Charlie recobró la sobriedad al instante.

—Mi primer candidato es el segundo hijo de un conde. Sin un céntimo, pero presentable. Mi segundo es un baronet, que se hará cargo del trabajo por unos honorarios de profesional, pero mi pièce de résistance es un vizconde, cuya suerte le abandonó en las mesas de Deauville y que ahora considera necesario rebajarse a participar en un vulgar trabajo comercial.

—¿Cuándo les conoceremos? —preguntó Charlie, intentando pronunciar bien las palabras.

—En cuanto queráis —prometió Daphne—. Mañana…

—No será necesario —dijo Becky en voz baja.

—¿Por qué, si se puede saber? —preguntó Daphne, sorprendida.

—Porque ya he elegido al hombre que será nuestro testaferro.

—¿A quién tienes en mente, cariño? ¿Al príncipe de Gales?

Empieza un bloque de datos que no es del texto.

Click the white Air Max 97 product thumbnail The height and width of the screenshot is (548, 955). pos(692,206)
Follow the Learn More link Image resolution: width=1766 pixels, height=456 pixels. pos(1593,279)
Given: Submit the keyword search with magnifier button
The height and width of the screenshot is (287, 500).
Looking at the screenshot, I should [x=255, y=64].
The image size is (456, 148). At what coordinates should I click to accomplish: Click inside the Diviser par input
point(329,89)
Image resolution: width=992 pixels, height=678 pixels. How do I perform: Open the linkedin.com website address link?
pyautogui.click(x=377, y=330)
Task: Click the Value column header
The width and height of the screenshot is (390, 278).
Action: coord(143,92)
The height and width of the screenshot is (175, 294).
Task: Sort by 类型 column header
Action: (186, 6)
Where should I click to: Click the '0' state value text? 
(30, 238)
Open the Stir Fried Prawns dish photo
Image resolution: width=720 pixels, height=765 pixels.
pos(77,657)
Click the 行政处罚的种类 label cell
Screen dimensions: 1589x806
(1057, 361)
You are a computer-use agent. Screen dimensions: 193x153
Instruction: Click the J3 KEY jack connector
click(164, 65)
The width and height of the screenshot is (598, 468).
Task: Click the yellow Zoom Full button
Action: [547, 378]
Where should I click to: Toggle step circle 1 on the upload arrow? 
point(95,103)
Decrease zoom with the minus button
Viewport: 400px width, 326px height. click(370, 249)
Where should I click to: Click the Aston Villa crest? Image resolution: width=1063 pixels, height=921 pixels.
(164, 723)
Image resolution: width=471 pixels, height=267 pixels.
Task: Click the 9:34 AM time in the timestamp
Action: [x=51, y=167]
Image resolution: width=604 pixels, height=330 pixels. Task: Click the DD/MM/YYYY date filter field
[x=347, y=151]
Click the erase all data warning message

—No. Al coronel sir Danvers Hamilton, baronet, DSO, CBE.

—Pero si es el coronel del regimiento —dijo Charlie, dejando caer la botella de champagne al suelo del cabriolé—. Es imposible, jamás accederá.

—Te aseguro que sí.

—¿Por qué estás tan segura? —preguntó Daphne.

—Porque tenemos una cita para verle mañana por la mañana.